- Objective -
In all of the material below, change every "Select" to "Choose" and keep everything else the same. Leave the pictures out of your answer.

# START OF Exercise material

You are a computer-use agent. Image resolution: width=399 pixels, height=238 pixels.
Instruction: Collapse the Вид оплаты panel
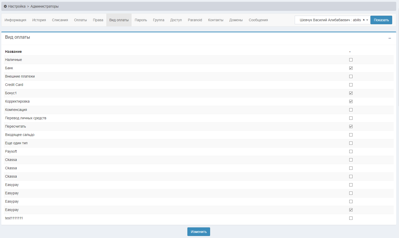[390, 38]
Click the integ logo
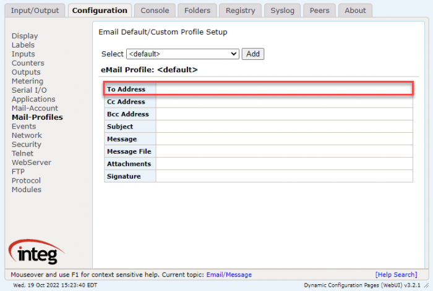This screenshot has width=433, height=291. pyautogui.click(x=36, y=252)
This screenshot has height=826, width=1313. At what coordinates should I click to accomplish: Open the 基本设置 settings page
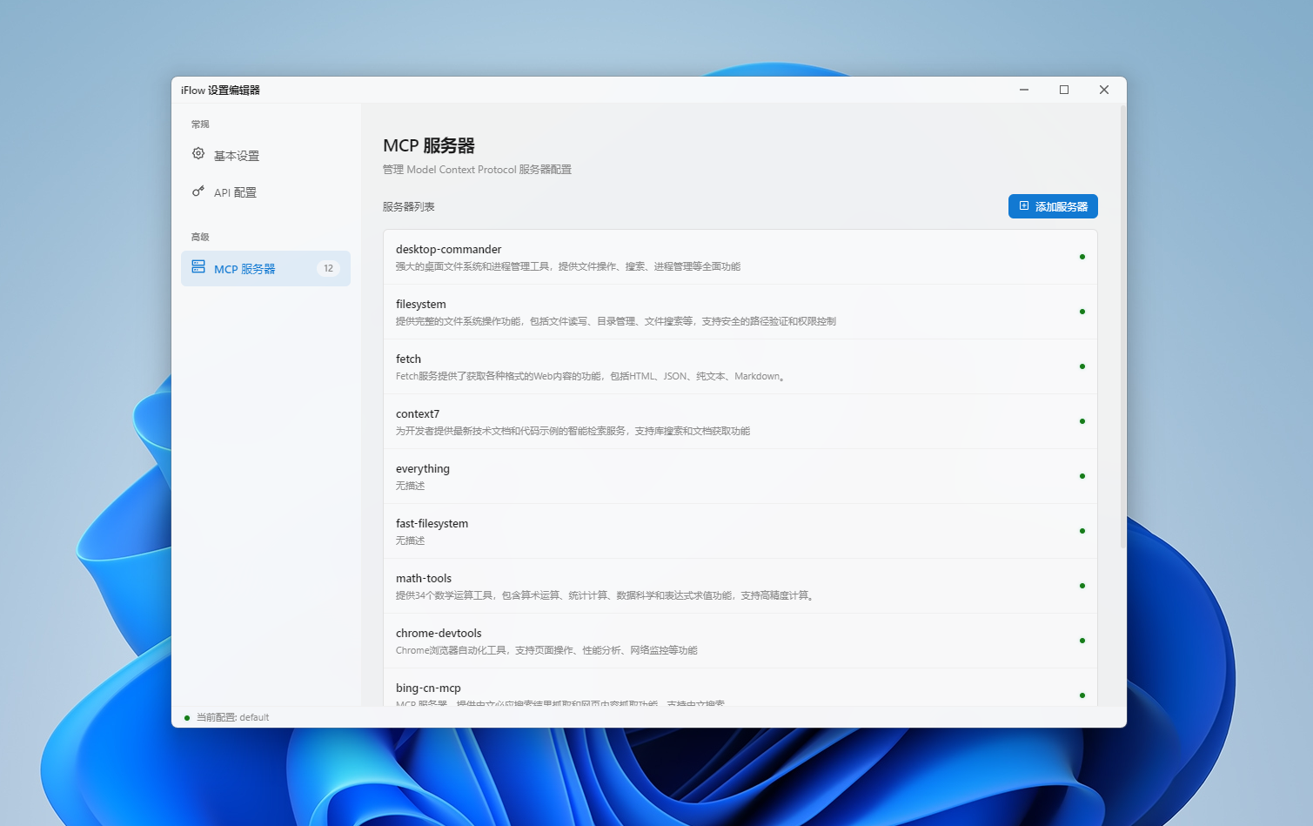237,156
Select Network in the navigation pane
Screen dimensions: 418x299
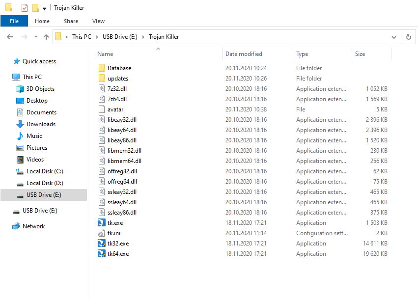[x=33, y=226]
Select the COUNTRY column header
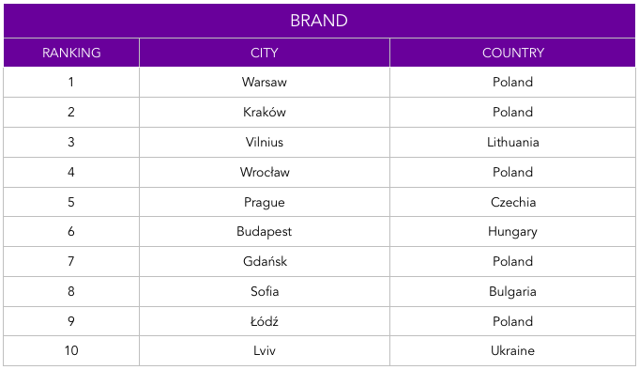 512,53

# END OF Exercise material

- The output -
You are a computer-use agent. Image resolution: width=399 pixels, height=238 pixels.
Instruction: Collapse the Вид оплаты panel
[390, 38]
Click the integ logo
This screenshot has width=433, height=291. pyautogui.click(x=36, y=252)
This screenshot has height=826, width=1313. At what coordinates should I click to accomplish: Open the 基本设置 settings page
237,156
Choose Network in the navigation pane
Screen dimensions: 418x299
[x=33, y=226]
Choose the COUNTRY column header
 512,53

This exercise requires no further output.